Selected text START
We were located in an especially beautiful area of St. Louis, just off Wydown boulevard. One of the prettiest pictures we have of Mary Ann is of her face in the middle of a flowering Crabapple in full bloom in the wide median of the bouldevard. Just north of us were huge homes of the very wealthy. There was a nice Jewish deli and grocery near the apartment, which for some reason did not have a pound of bacon when I went there to get it. I wonder what that was about?? The Velvet Creme Ice Cream store was not far, so we were all right in that regard.
About two weeks after we were married, I came home from Clark Peeper Office supplies where I worked part time all three of the Seminary years we were in St. Louis, and I knew immediately when I saw her face what had happened. There were tears streaming down her cheeks. The phone call had come telling her that her Dad just died. He had been suffering from Nephritis (Kidney Disease) for some time, and was very weak but determined to walk her down the aisle at the wedding.
That was a terribly difficult time for everyone, especially all the Mizel family. Mary Ann was very close to her Dad. She and her Mom were just enough alike that they were sometimes at odds with one another. While Mary Ann could never seem to please her Mom, she was the apple of her Dad’s eye. It was hard for Mary Ann to deal with that so far away from the rest of the family.
Getting married was very good for my grades. They shot up to what I had been accustomed to getting almost immediately. I remember that the first summer we were married was very lonely. Since there were almost no other married students staying in St. Louis for the summer, and we knew no one else. We spent many a lonely Friday evening wishing we had friends to do things with.
That summer also included one of the best experiences we had in our years with each other. It turned out to be the honeymoon of our dreams. More about that tomorrow.
Today began with an early walk again. It is encouraging that I was able to actually appreciate the beauty of the cool morning, the clouds, the birds. Each morning that I have walked, there have been some moments without pain, moments that at least suggest the possibility of some level of healing some time in the future.
Selected text END
Study questions
- a) Using the St. Louis memoir, explain in one to three sentences why the couple's first summer of marriage was so lonely.
- b) Extend the St. Louis memoir from its last sentence.
The material that comes next has no connection to the St. Louis memoir.
Information shown START
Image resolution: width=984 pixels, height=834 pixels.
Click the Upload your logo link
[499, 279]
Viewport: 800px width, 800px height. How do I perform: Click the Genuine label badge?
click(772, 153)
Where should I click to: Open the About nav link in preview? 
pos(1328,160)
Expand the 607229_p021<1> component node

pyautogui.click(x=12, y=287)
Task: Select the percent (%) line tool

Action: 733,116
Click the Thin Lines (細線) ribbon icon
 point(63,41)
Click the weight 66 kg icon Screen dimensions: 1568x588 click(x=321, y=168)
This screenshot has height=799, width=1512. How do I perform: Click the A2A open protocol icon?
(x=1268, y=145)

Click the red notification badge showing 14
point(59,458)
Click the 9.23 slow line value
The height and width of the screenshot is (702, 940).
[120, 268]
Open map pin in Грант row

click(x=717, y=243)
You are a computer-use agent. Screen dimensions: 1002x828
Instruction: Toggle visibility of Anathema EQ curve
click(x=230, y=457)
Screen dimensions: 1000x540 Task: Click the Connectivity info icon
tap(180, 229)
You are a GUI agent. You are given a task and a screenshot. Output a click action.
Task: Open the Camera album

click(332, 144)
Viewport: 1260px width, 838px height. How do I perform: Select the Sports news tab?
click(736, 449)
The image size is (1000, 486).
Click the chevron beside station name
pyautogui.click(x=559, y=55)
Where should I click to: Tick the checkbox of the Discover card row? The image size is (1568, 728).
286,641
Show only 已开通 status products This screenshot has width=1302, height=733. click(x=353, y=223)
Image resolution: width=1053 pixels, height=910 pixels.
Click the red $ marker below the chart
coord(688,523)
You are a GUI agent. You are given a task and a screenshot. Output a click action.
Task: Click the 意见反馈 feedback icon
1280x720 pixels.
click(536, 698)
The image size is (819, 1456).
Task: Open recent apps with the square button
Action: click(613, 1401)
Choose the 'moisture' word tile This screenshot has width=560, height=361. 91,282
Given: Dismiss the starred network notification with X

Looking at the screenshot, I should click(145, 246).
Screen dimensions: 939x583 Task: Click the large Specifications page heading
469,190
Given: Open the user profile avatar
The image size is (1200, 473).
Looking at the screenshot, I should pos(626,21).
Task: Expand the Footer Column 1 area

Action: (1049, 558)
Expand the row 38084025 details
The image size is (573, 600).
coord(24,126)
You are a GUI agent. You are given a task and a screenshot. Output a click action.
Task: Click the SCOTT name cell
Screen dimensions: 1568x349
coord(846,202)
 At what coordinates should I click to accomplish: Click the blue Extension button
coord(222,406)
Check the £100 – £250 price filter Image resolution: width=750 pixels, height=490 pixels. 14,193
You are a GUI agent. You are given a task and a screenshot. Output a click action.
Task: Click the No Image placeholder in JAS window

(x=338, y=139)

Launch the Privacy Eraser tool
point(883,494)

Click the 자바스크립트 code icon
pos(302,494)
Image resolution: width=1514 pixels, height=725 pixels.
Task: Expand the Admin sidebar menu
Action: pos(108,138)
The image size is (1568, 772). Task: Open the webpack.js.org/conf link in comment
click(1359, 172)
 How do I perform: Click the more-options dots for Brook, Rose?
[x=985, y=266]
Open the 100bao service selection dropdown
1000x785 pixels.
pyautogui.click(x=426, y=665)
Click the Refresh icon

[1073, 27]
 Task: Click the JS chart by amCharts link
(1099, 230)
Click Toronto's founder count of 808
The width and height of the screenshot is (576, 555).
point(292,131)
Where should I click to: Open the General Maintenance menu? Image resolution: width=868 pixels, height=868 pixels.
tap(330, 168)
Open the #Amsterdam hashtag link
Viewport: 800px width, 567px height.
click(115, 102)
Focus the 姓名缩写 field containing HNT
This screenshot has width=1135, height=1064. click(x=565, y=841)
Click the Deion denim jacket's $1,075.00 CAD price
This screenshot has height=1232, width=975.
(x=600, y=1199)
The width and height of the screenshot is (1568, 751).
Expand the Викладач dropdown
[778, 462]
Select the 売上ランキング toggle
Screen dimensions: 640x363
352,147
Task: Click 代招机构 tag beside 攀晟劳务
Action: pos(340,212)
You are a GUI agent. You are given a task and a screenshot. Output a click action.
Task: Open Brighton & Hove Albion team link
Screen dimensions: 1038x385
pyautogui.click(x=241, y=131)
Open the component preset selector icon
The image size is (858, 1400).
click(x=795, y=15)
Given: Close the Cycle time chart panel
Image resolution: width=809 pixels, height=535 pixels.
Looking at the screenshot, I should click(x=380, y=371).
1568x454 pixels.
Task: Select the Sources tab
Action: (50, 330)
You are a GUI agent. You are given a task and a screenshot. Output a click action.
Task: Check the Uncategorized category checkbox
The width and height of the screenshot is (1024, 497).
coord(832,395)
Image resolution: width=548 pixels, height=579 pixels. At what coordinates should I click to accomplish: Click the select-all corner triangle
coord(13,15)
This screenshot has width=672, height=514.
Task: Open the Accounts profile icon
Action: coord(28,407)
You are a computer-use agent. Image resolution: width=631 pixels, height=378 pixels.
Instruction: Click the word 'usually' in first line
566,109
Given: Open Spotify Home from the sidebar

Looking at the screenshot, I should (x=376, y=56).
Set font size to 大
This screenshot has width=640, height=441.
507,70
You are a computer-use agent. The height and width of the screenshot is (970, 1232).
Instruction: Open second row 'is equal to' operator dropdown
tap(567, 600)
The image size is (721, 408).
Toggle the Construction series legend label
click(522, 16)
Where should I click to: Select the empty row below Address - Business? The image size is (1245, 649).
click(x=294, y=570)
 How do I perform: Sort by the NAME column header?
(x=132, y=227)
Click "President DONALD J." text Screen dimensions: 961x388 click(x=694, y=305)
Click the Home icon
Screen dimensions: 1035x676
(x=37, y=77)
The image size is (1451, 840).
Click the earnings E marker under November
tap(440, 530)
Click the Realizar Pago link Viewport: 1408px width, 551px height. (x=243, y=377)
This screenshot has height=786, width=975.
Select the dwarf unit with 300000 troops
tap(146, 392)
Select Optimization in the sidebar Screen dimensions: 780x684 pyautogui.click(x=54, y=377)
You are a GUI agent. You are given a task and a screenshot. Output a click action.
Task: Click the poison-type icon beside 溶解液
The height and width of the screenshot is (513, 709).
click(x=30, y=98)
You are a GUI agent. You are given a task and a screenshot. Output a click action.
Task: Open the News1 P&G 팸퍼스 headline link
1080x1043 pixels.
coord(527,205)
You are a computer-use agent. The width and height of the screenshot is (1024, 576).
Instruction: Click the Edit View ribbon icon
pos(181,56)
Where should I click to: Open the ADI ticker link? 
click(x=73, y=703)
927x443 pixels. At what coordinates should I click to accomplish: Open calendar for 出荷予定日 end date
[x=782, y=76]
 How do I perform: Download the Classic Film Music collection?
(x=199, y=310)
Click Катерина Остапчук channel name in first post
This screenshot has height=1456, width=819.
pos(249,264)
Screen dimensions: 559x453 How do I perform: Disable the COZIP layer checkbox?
Information shown END
Your responses
- a) Almost no other married students stayed in St. Louis for the summer, and the couple knew no one else. As a result, they spent many Friday evenings alone, wishing they had friends to do things with.

- b)
I came back to do the usual morning chores, providing a bit of order to my day. I ran to the bank for a moment, but otherwise worked on thank you notes. It is a slow process, but satisfying. It draws me into a sense of community and belonging as I think about the people in the stands who have been cheering us on especially during the last years of our journey together.
Eddie came, picked me up, and we headed to the Red Lobster for lunch. Eddie lost his wife to Alzheimer’s many years ago. He is now very happily married again to a favorite of Mary Ann and me, Carol. Eddie has been helpful to me whenever we have talked. He has questions that help me process what we have been through as I try to respond and make sense of it. The common experience makes it far easier to trust and be open about what went on and how each of us dealt with it.
I returned to meet with a furnace installer to arrange for an upgrade to a high efficiency unit with a segback thermostat. That will be installed about a month from now. The afternoon and evening has again brought with it more of the painful moments. I have chosen to try to keep from winding down into the deep sadness that has a steady presence in me. It was a little difficult to keep the sadness at baywhen looking at pictures that helped me remember some of the details of the wedding. That was so long ago. Both Mary Ann and I have commented that we had the sensation that we were looking over our own shoulders watching ourselves go through the motions at the wedding.
For now, I hope to get to bed a little early and get to sleep. The mornings are better and the evenings worse, so my goal is to shorten the evenings and lengthen the mornings.